The Hitler Youth and the Indoctrination of German Children

Adolf Hitler with uniformed Saxon youths in 1933

Hulton Archive / Getty Images

Education came under heavy control in Nazi Germany. Adolf Hitler believed the youth of Germany could be totally indoctrinated to support the Volk—a nation made up of the most superior of the human races—and the Reich, and the system would never face an internal challenge to Hitler's power again. This mass brainwashing was to be achieved in two ways: the transformation of the school curriculum, and the creation of bodies like the Hitler Youth.

The Nazi Curriculum

The Reich Ministry of Education, Culture and Science took control of the education system in 1934, and while it didn’t change the structure it inherited, it did major surgery on the staff. Jews were sacked en mass (and by 1938 Jewish children were barred from schools), teachers with rival political views were sidelined, and women were encouraged to start producing children rather than teach them. Of those who remained, anyone who didn’t seem dedicated enough to the Nazi cause was retrained in Nazi ideas. This process was aided by the creation of the National Socialist Teachers League, with affiliation basically required in order to retain a job, as evidenced by a 97% membership rate in 1937. Grades suffered.

Once the teaching staff was organized, so was what they taught. There were two main thrusts of the new teaching: To prepare the population to better fight and breed, physical education was given much more time in schools. To better prepare children to support the state, Nazi ideology was given to them in the form of an exaggerated German history and literature, outright lies in science, and German language and culture to form the Volk. Hitler's "Mein Kampf" was heavily studied, and children gave Nazi salutes to their teachers as a show of allegiance. Boys of notional ability, but more importantly the right racial makeup, could be earmarked for future leadership roles by being sent to specially created elite schools. Some schools that selected pupils based solely on racial criteria ended up with students too intellectually limited for the program or rule.

The Hitler Youth

The most infamous of these programs was Hitler Youth. The "Hitler Jugend" had been created long before the Nazis had taken power, but had seen only a tiny membership. Once the Nazis began to coordinate children’s passage, its membership rose dramatically to include millions. By 1939, membership was compulsory for all children of the right age.

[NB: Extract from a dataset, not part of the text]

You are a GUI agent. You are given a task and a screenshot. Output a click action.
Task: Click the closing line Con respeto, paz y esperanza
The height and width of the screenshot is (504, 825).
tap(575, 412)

There were, in fact, several organizations under this umbrella: The German Young People, which covered boys aged 10–14, and the Hitler Youth itself from 14–18. Girls were taken into the League of Young Girls from 10–14, and the League of German Girls from 14–18. There was also the "Little Fellows" for children aged 6–10. Even those children wore uniforms and swastika armbands.

The treatment of boys and girls was quite different: While both sexes were drilled in Nazi ideology and physical fitness, the boys would perform military tasks like rifle training, while the girls would be groomed for a domestic life or nursing soldiers and surviving air raids. Some people loved the organization and found opportunities they would not have had elsewhere because of their wealth and class, enjoying camping, outdoor activities and socializing. Others were alienated by the increasingly military side of a body designed solely to prepare children for unbending obedience.

Hitler’s anti-intellectualism was partly balanced by the number of leading Nazis with a university education. Nonetheless, those going on to undergraduate work more than halved and the quality of graduates fell. However, the Nazis were forced into backtracking when the economy improved and workers were in demand. When it became apparent women with technical skills would be valuable, the numbers of women in higher education, having fallen, rose sharply.

The Hitler Youth is one of the most evocative Nazi organizations, visibly and effectively representing a regime that wanted to remake the whole of German society into a brutal, cold, quasi-medieval new world—and it was willing to start by brainwashing children. Given how the young are viewed in society and the general desire to protect, seeing ranks of uniformed children saluting remains chilling. That the children had to fight, in the failing stages of the war, is one of the many tragedies of the Nazi regime.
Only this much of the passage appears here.